Big data changes the way we do science and replicate it
Physicist Alessandro Vespignani is one of the main experts in networks and statistical and numerical simulations. An Italian scientist, he is currently working at the College of Computer and Information Sciences at Northeastern University, Boston, Massachusetts, USA. In this EuroScientist podcast interview, he shares his views on the need to re-think the concepts of replicability and reproducibility. (...) - Euroscientist, by Luca Tancredi Barone, 29 April 2015
Via Tree of Science
While the #bigdata revolution is ongoing, there are new challenges in data reproducibility #openscience #openresearch #opendata
One of the key aspect of science is reproducibility. For me that is "if some affirmation said to be science cannot be claimed, based on an independent study, by another team/person, there is NO scientific process taking place. Hence reproducibility is impossible". In order to allows for reproducibility, there are some necessary conditions : the full process must be described, the data must be accessible too. Either by independent production if possible, or by giving full access to the data first analyzed. And the software used must be fully accessible too, because it contains the details of the process, if any software is used. And we all know that the devil hides in the details.

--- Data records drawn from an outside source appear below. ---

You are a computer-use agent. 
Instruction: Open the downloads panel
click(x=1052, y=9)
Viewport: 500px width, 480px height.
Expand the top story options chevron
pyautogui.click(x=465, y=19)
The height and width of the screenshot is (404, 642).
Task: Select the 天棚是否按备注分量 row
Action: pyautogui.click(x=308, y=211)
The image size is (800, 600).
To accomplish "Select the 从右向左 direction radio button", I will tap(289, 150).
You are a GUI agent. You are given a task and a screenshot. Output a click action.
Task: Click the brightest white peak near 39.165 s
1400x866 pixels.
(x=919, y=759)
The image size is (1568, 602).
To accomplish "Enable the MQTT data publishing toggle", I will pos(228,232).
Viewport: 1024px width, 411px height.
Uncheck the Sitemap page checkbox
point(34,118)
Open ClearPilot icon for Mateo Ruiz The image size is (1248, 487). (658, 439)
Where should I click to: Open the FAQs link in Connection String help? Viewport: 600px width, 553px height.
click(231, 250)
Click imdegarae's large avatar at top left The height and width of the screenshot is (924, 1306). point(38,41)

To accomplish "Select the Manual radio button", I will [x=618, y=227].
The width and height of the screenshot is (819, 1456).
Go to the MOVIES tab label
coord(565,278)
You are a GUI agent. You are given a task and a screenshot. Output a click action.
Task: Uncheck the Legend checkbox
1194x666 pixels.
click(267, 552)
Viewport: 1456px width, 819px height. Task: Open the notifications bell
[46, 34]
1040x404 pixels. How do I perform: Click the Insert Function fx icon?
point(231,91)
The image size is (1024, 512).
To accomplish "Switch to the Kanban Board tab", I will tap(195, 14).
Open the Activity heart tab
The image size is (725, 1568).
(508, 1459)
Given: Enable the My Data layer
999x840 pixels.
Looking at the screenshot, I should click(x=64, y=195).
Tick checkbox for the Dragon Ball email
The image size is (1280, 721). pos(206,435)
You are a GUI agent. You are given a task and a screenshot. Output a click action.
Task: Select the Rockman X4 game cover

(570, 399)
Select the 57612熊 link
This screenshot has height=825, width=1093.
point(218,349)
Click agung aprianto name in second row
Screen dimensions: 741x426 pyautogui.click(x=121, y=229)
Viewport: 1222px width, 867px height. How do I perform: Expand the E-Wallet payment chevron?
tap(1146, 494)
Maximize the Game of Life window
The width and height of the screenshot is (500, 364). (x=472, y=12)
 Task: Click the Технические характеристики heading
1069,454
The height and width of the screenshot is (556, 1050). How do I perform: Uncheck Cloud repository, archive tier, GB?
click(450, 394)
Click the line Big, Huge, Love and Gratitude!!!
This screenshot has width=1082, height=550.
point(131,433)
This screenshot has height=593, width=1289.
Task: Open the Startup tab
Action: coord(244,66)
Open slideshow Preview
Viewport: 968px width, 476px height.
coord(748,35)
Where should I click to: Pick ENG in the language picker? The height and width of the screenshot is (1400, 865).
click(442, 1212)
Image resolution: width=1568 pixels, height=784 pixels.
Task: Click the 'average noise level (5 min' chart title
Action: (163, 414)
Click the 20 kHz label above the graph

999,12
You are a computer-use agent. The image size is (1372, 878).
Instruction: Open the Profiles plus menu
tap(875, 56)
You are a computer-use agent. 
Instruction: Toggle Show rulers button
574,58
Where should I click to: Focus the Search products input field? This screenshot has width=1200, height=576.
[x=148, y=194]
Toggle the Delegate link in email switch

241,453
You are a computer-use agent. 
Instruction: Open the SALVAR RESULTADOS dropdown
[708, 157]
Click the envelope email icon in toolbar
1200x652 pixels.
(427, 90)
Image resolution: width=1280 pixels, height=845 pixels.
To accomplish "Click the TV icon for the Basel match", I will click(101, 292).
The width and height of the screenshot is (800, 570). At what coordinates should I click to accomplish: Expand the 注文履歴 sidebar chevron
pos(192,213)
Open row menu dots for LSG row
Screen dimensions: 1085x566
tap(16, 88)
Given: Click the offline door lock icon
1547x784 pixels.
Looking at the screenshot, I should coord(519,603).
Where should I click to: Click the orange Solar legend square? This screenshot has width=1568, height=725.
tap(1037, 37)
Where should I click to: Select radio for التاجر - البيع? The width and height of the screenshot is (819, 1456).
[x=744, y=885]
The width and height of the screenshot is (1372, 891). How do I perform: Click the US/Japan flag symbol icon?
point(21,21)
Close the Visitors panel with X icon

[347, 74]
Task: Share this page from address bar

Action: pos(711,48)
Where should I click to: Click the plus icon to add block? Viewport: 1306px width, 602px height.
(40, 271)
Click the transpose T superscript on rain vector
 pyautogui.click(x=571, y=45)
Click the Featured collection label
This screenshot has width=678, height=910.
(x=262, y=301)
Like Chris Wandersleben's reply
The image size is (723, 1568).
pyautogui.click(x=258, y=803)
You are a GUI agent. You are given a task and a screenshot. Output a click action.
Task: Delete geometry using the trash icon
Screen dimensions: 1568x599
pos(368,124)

Alessandro Vespignani, rightfully says "the (scientific) validation happens when you have different teams that work at the same time on the same set of data to recover results.” Hence, the data must often, at least if their production or storage is difficult or expensive, be open if not libre (in the sense of libre access)
In short, in many (most ?) cases, in 2015, in order to do science, the description of the results (= the paper), the data, the software and the comments by the community must all be open and sharable without barrier. Cost is one such barrier.